> [Material to process]
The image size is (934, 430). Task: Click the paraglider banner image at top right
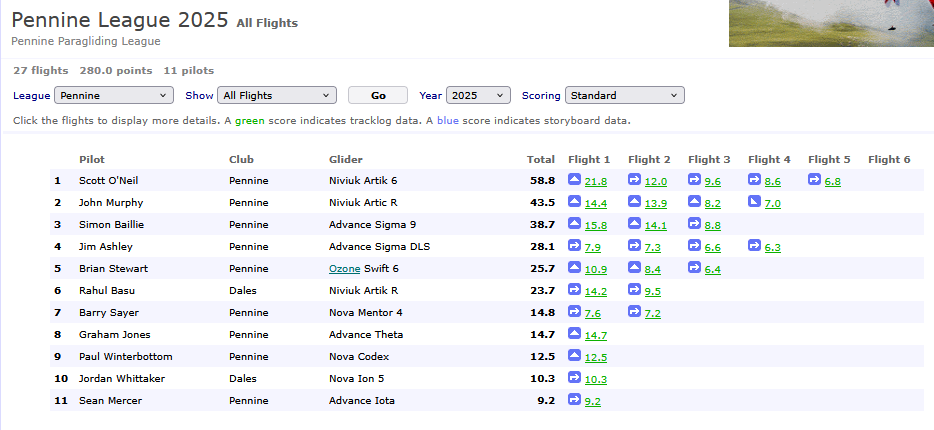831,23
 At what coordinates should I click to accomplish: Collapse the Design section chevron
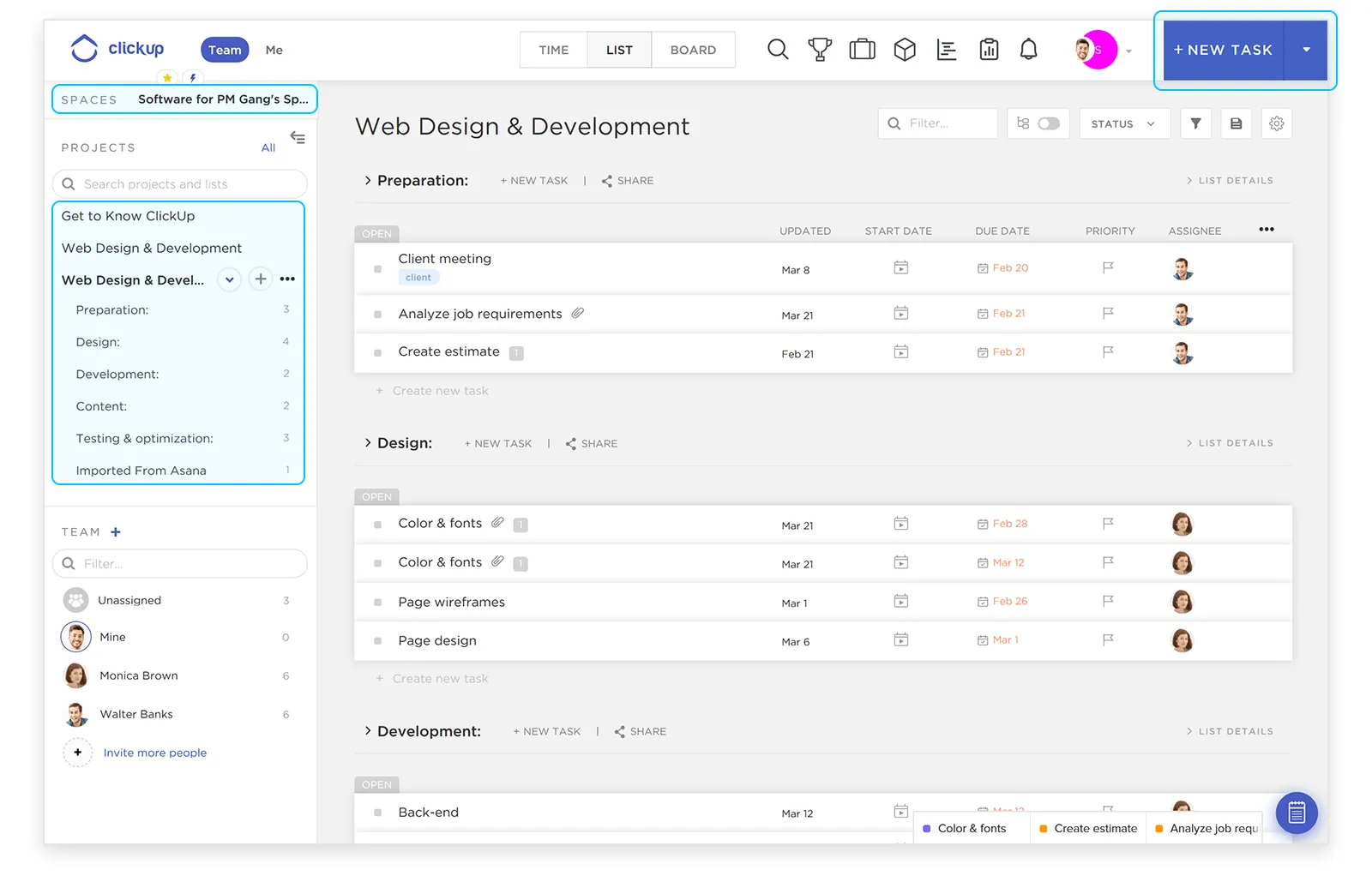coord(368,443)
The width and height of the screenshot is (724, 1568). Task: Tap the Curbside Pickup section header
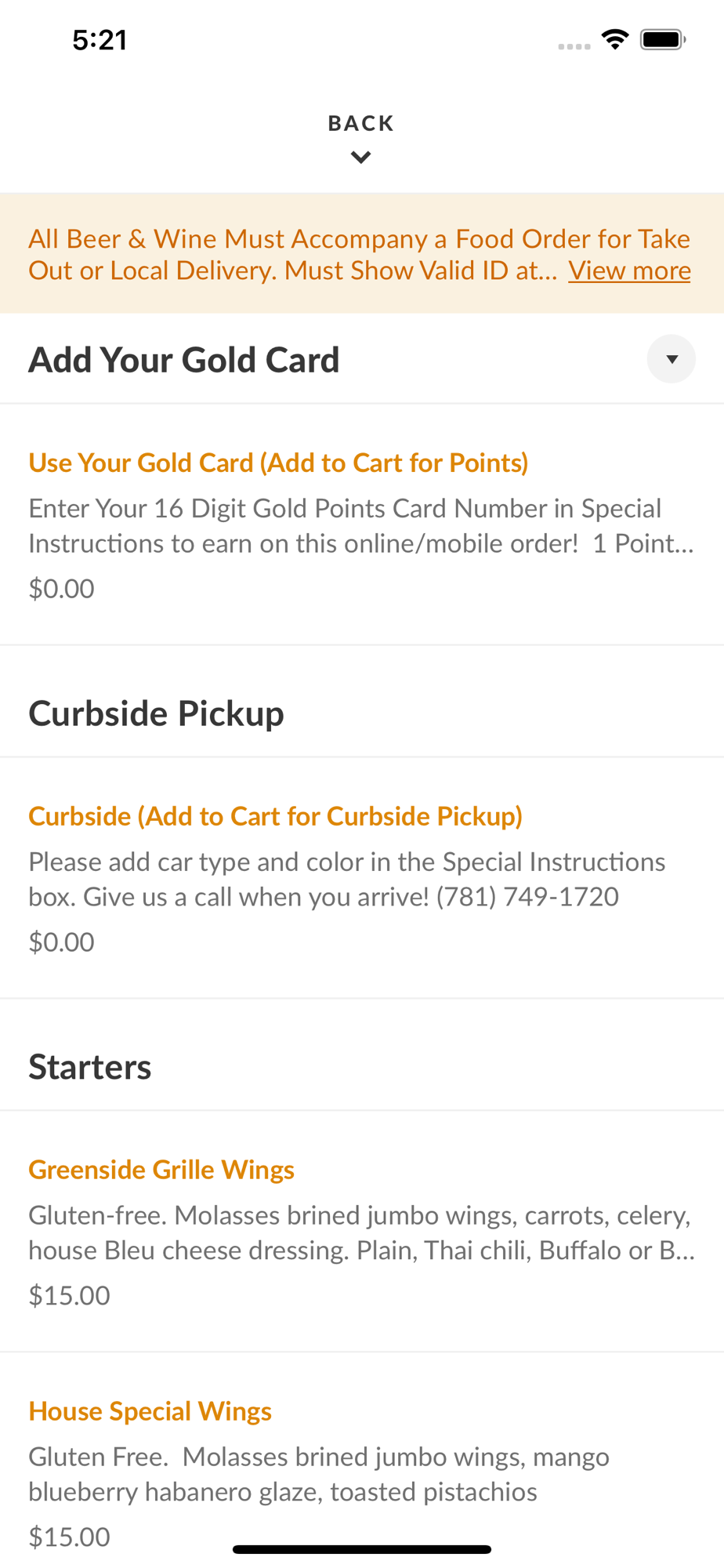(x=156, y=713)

==

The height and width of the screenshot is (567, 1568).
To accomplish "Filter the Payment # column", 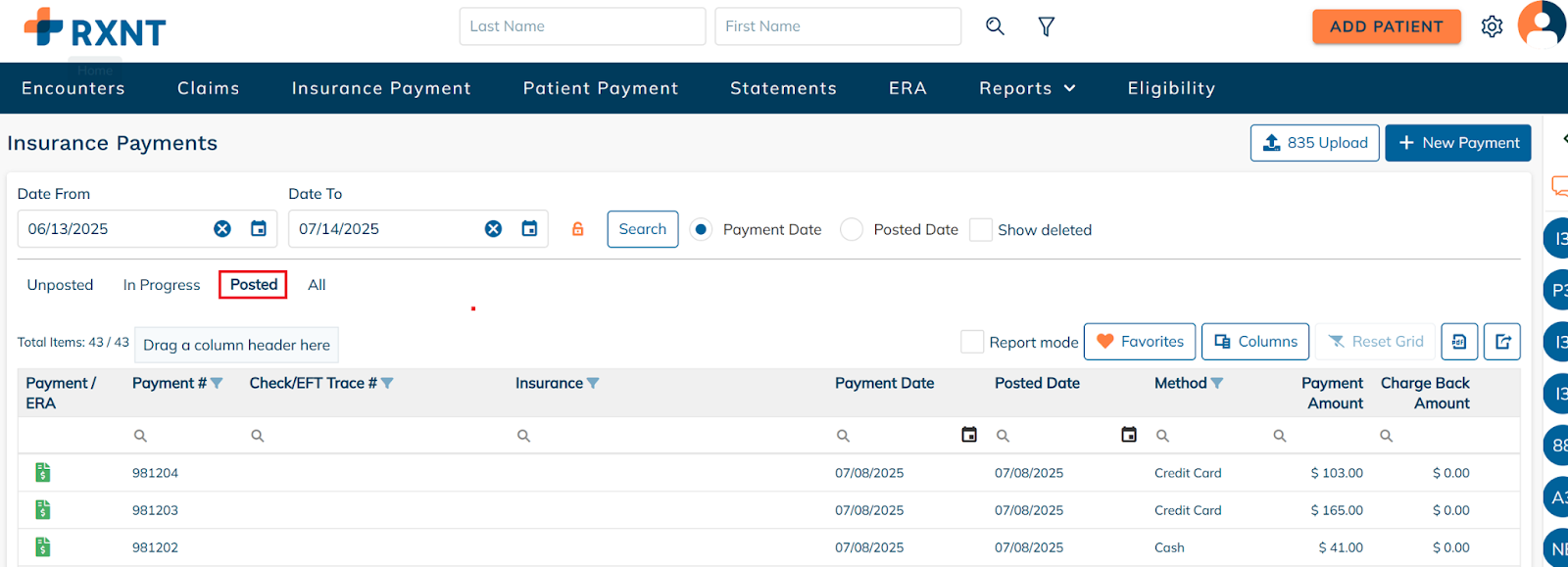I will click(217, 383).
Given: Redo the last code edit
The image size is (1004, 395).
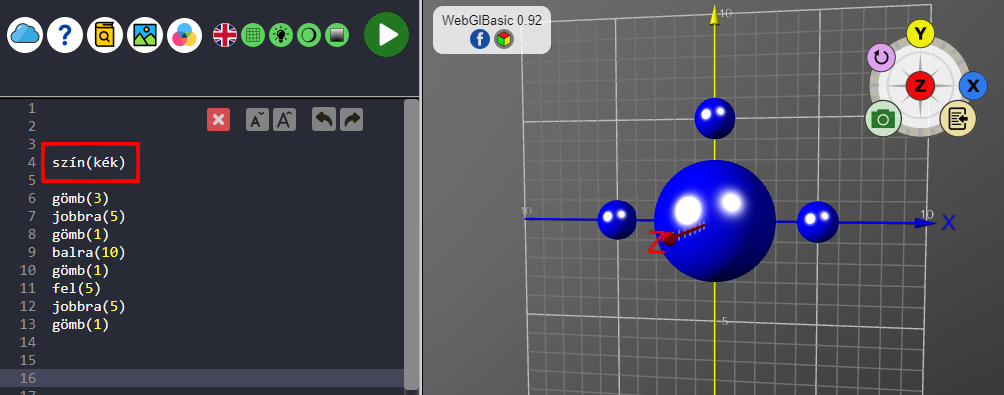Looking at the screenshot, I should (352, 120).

> [Given task]
Can you reproduce only the records starting at the line that contains "At what coordinates" and ending at the line that contains "(x=156, y=713)", with both lines included? Keep the requests unchanged, scale every coordinate in the answers by 2.45 and round to whole numbers with halves going up, and leave the pictures out.

> [Final result]
 At what coordinates should I click to accomplish: Collapse the Design section chevron
coord(902,1085)
The width and height of the screenshot is (724, 1568). Task: Tap the Curbside Pickup section header
(x=382, y=1747)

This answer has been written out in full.